The epic legendary tale of Ramayana reveals a story regarding a bridge connecting India with Sri Lanka. It does exist although encased with many misconceptions about its origins but a string of little sandy dancing lands do appear from the tip of Mannar Island to Rameswaram Island in India is known as Rama’s Bridge or ‘Adam’s Bridge’.
The bridge took its name from an Islamic tradition that the Garden of Eden was located in Sri Lanka. Sri Pada, a Sri Lankan mountain with a footprint-shaped mark at its peak, is often called Adam’s Peak, and is identified with the place where the first man fell to Earth after his expulsion from Eden. (In several Muslim hadiths, Adam is described as standing 60 cubits tall—over 90 feet!—which explains his giant footprint.) Adam’s Bridge, then, was the path he took as he journeyed to mainland Asia.

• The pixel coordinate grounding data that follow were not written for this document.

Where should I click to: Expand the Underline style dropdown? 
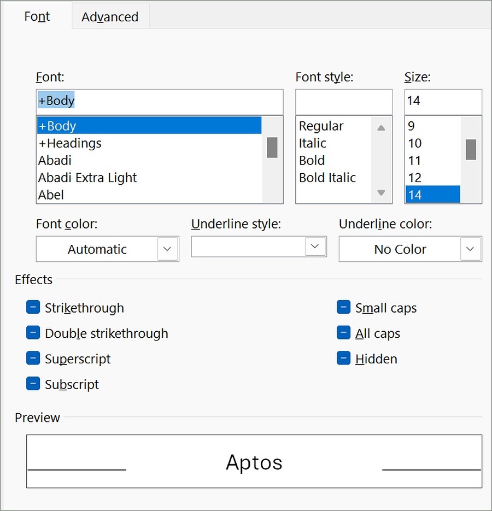[315, 246]
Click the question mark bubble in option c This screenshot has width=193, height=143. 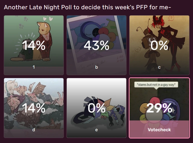(171, 18)
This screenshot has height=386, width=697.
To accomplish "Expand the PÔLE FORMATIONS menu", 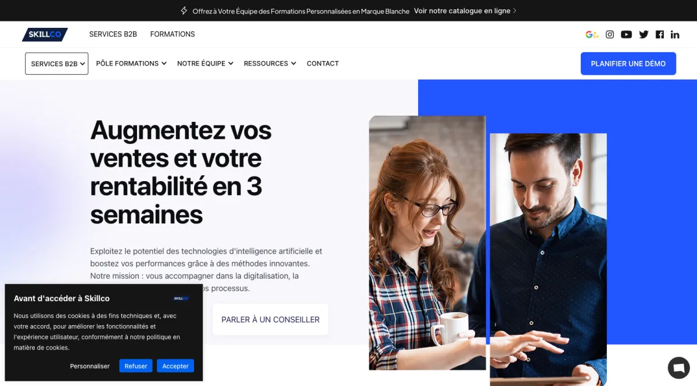I will (131, 63).
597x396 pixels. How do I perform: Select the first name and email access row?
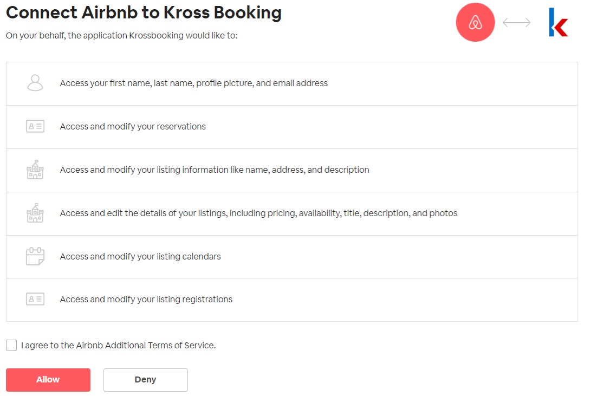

Scientists aren’t sure what formed this unusual ribbon of shoals. Is it a ridge formed by a thinning of the earth’s crust in the Palk Strait? A “tombolo” of sand deposited by ocean currents? Remnants of an ancient coral shoreline from before Sri Lanka separated from India? One ancient Sanskrit epic poem provides a more colorful answer. In the sixth book of the Ramayana, the god Rama and his monkey companions engineer a floating bridge to the kingdom of Lanka, so Rama can rescue his beloved Sita from the demon-king Ravana. As a result, Indians call Adam’s Bridge “Rama Sethu”—Rama’s Bridge. The Indian end of Rama Sethu, near the town of Rameswaram, is one of the holiest places in Hinduism and a popular pilgrimage site.